In most simpler words, EDA refers to process of analysing the data to get maximum insights into a data set, extract important variables, spot anomalies and uncover underlying structure. Most of the EDA techniques are graphical as purpose of EDA is to open-mindedly explore the insights. These techniques may consist of simple statistics plots such as box plot, mean plot and plotting raw data such as histogram.
In this article, I would like to discuss more on the basic challenges in EDA.
Out of all most basic, two of the important ones are Missing Values and Outliers. In this article, we’ll be discussing the same.
1) Missing Values:
The missing values could be because of fault in data extraction process or data collection process. The missing values can be at random or dependent on specific observation.
It can lead to a biased model as analysis with the features is not done correctly which can lead to wrong prediction.
Deletion: If training data has large number of observations then observations containing missing values can be deleted. After deletion the dataset should have sufficient data points and dataset should not be biased.
Imputation: Another method of treating missing values is by imputing mean/median/mode values. Replacing the missing values with the mean / median / mode is a raw method. Imputation is done in two ways, one is generalized another is similar case type.
In generalized way, we calculate mean/median/mode of all the non-missing values then replace it with missing values.
Predictive Model: In this method, a predictive model is utilized to predict the missing values. The observation containing non-missing values are taken as training data and rest is taken as testing data, taking missing values as target variable.
Outliers are data points which appears far away and diverges from overall dataset. These data points impact dataset statistics in huge way and can result to wrong prediction.
If the outliers are non-random then they can reduce the normality of dataset. They can impact the assumption of statistical models like regression, annova etc. They can introduce bias.
The causes of outliers can be natural or non-natural. Natural outliers are the case in which these data points are not an error, they are collected correctly. On the other hand, non natural outliers are actual errors which might be due to data entry error, measurement error, sampling error or data processing error etc.

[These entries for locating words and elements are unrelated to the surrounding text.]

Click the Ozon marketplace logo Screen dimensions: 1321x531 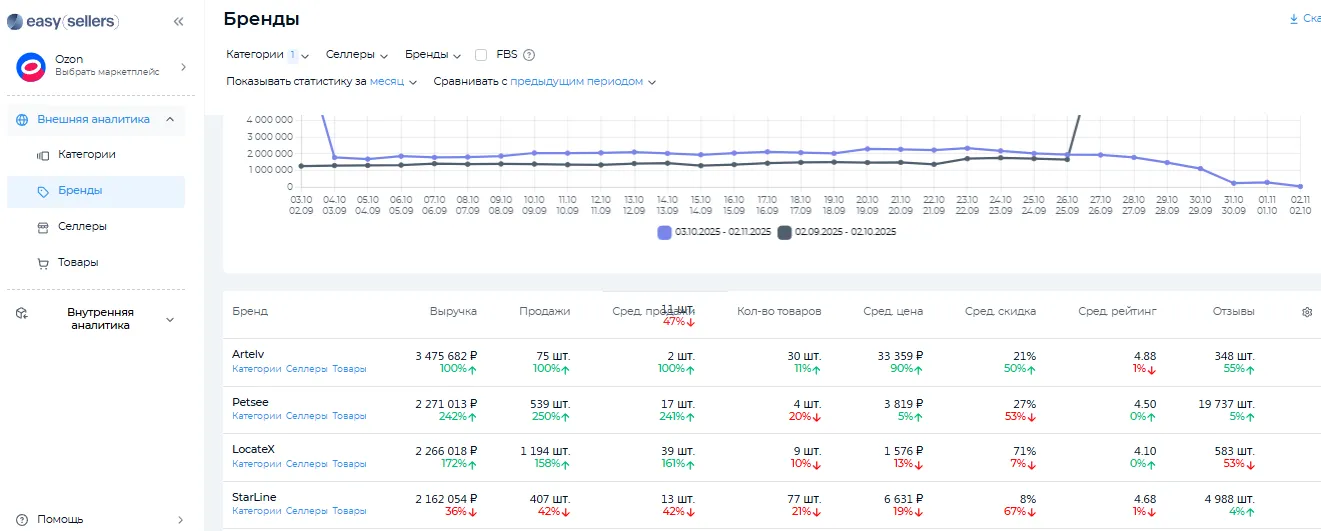[31, 67]
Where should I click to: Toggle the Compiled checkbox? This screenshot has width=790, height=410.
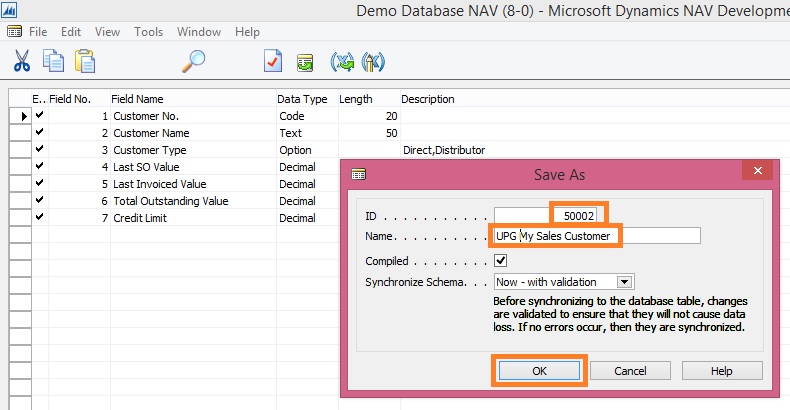(502, 260)
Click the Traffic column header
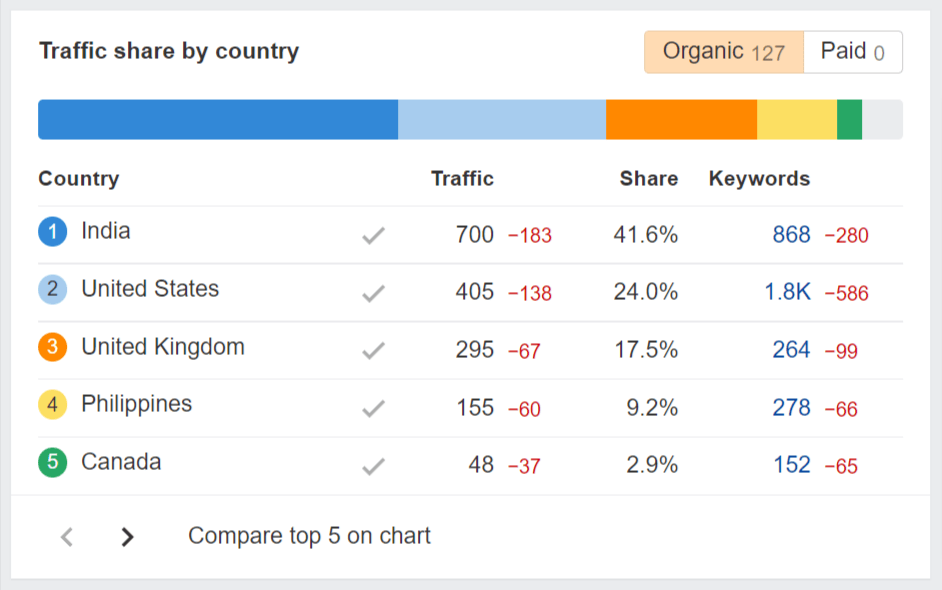Viewport: 942px width, 590px height. tap(463, 178)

The outliers can be detected by using visualization tools like box plot, scatter plot, histogram etc. Apart from these visualizations, some practitioner refers to few guidelines to detect outliers. Some of them are, if a value is higher than the mean plus or minus three Standard Deviation is considered as outlier.
Values outside of 5th and 95th percentile are considered as outliers. If a value is higher than the 1.5*IQR the value will be considered as outlier. In the same way, if a value is lower than the 1.5*IQR the value will be considered as outlier. Here IQR refers to Interquartile range.
Deletion: If the outliers are due to error and are lesser in number the data points are deleted.
Imputation: Even the outliers can be treated by imputing values, If the outliers are non-natural then they can be replaced with mean/median/mode values.
Treat Separately: If the outliers are in significant amount and natural, then group of outliers can be treated separately. Separate statistical model can be built, then outputs can be combined.
Value Transformation: Transforming values can affect in eliminating outliers. One way is to implement natural log to dataset, it will reduce the variation caused by extreme values.